Nurse Kathleen’s Halal Street Chicken


This is a crowd-pleasing weeknight favorite.


For the chicken

  • 2 tablespoons lemon juice
  • 1 tablespoon fresh or 2 tsp dried oregano
  • 1/2 teaspoon ground coriander
  • 3 garlic cloves, chopped
  • 1/4 cup olive oil
  • 2 pounds chicken thighs, either boneless and skinless or with bones and skin, up to you
  • 1 ½ teaspoons salt and ½ teaspoons ground black pepper
  • 1 tablespoon avocado oil for frying

For the rice:

  • 2 tablespoons butter
  • 1/2 teaspoon turmeric
  • 1/4 teaspoon ground cumin
  • 1 1/2 brown rice or quinoa
  • 3 cups chicken broth (I use Better than Bouillon)
  • Ground black pepper, to taste

For the sauce

  • 1/2 cup mayonnaise (made with avocado oil is best)
  • 1/2 cup whole fat Greek yogurt
  • 2 tablespoons white vinegar
  • 1 teaspoon lemon juice
  • 1/4 cup chopped fresh parsley
  • ¼ teaspoon salt
  • Ground black pepper, to taste

For the salad

  • 1 head iceberg, green leaf, or romaine lettuce, shredded
  • 1 large tomato, cut into wedges or a pint of cherry tomatoes


Marinate the chicken. You can marinate it with everything but the lemon juice overnight, adding the lemon juice 30 minutes or up to 4 hours prior to cooking. If the lemon juice marinates with the chicken longer, it can result in oddly textured chicken as the acids in the lemon break down the protein in the chicken.

Make the sauce.  Mix all of the ingredients together and set aside.

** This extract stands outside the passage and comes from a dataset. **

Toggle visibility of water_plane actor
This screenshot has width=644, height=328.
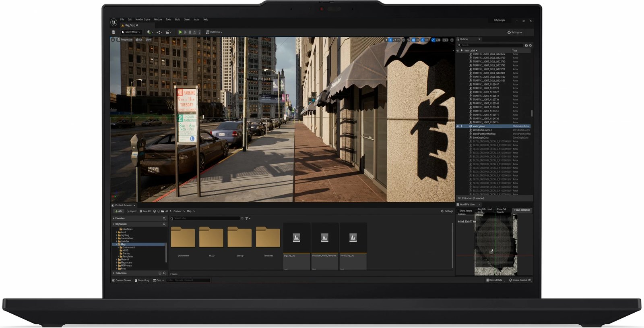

Start the brown rice or quinoa on the stovetop. Melt the butter over medium heat, then add the spices. Cook for up to one minute, then add the rice or quinoa, stirring to incorporate the flavors. Next, add the broth. Bring to a boil uncovered, then add the lid and reduce to a simmer. Cook for 15 minutes using quinoa or 45 minutes if using brown rice. For either grain, it is done with all of the liquid is absorbed and the grains are tender.

Cook the chicken. Take it out of the marinade and pat the chicken with paper towels. This will help get it crisp with a good golden color. Heat up a tablespoon of avocado oil over medium high heat until the oil shimmers. Add the chicken thighs. Cook undisturbed for about five minutes on the first side. When the chicken releases from the pan (a sign that it is getting cooked), then flip. Cook the chicken until it is golden brown on both sides and until the internal temperature reaches 165°F.

To serve: arrange the grain and the lettuce with tomatoes on the plate. Add the chicken on top and drizzle with the sauce. Enjoy!